Der Protagonist des Buchs heisst Alfons Kobler und pendelt charakterlich mühelos zwischen verschiedenen Aggregatzuständen: mal ist er windig, dann wieder schmierig und auch das Starre geht ihm leicht von der Hand. Wo man politisch sein sollte, ist er uninteressiert, wo man menschlich sein sollte, ist er politisch reaktionär. Er lebt von einer Mischung aus Schleimerei und Betrügereien, er ist ein Verkäufer, der sich für einen Kaufmann hält, handeln und übervorteilen scheinen ihm gleichbedeutend. Das Neue an Koblers Spiessigkeit ist nun, dass er sich auf eine Art für progressiv hält – die eingebildete Fortschrittlichkeit verpackt er in Floskeln:

Nämlich habe ich mir schon oft gedacht, dass man das Ausland kennenlernen soll, um seinen Horizont zu erweitern ... denn man muss sich mit den Verkaufsmethoden des Auslands vertraut machen.

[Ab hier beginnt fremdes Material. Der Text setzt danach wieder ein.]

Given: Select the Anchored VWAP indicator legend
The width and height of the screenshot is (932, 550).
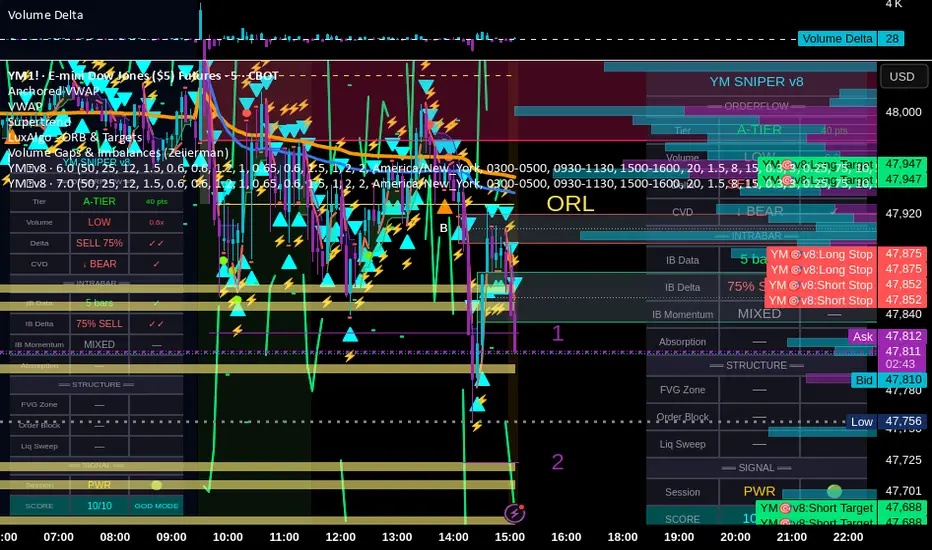Looking at the screenshot, I should 53,91.

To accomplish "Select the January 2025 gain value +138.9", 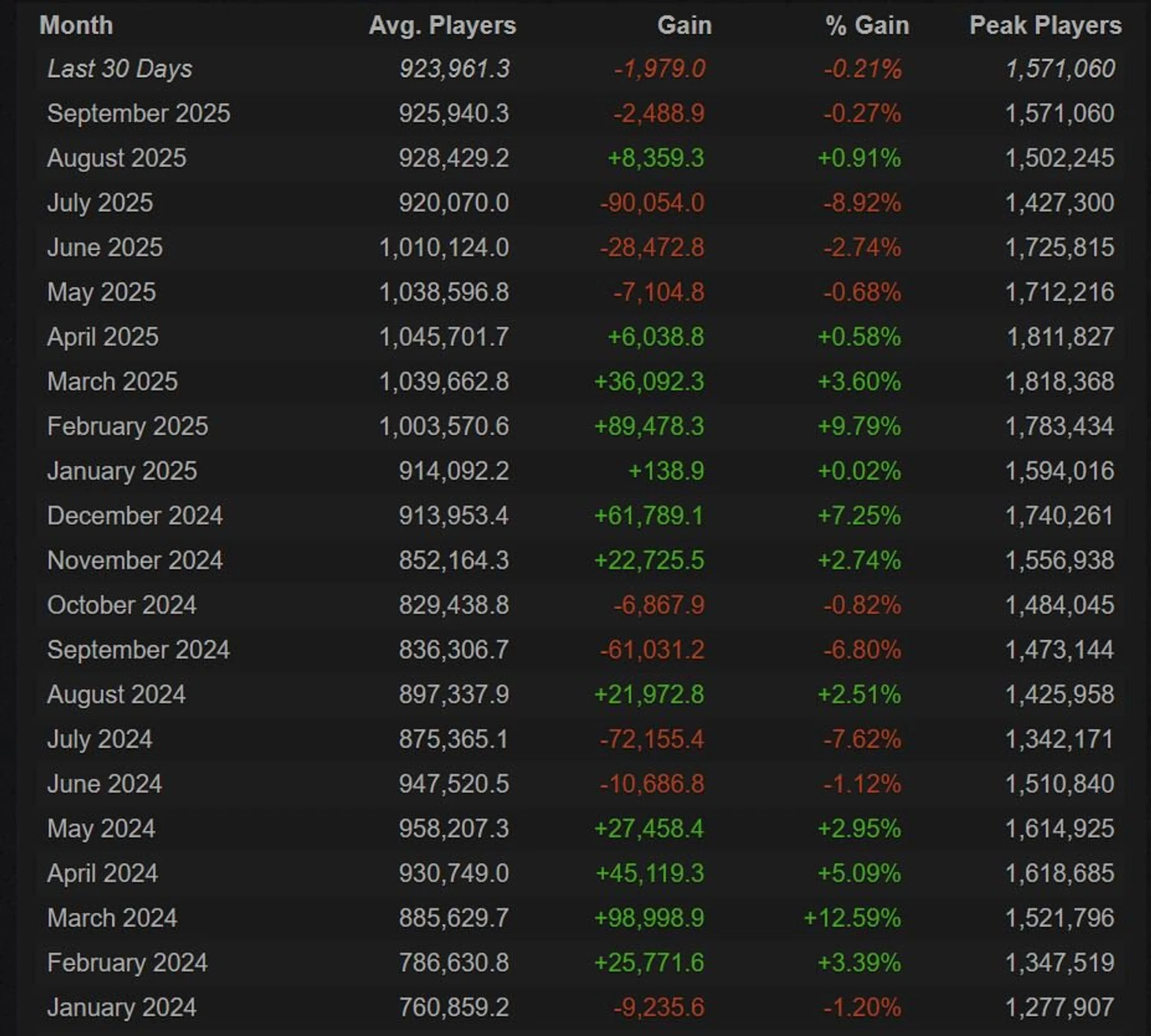I will [665, 471].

Kommentar #1 von auch ein Herumblätterer:

Um zu sehen, wie die Menschen des ersten Drittels des vergangenen Jahrhunderts in den bekannten braunen Reichsschlamassel hineingeschliddert sind, kann man auch mal chronologisch die kleinen Essays von Walter Benjamin aus dieser Zeit lesen. Man erkennt sofort: In allen intellektuellen Köpfen dieser Zeit, rechten und linken, die gleiche ins potentielle Unrecht abrutschende Sprache, Stichwort damals: Revolution von oben. Ein typischer Typ dieser Zeit: Arnold Bronnen, der hat den Schwung von links nach rechts und wieder (halb) zurück spielend geschafft. Er konnte erst mit Brecht und dann genauso elegant mit Gundolf, Goebbels und Jünger.
Diese Glatten zeigen jedem, wie rutschig der sogenannte Geist sein kann, den andere auch das falsche Bewusstsein genannt haben.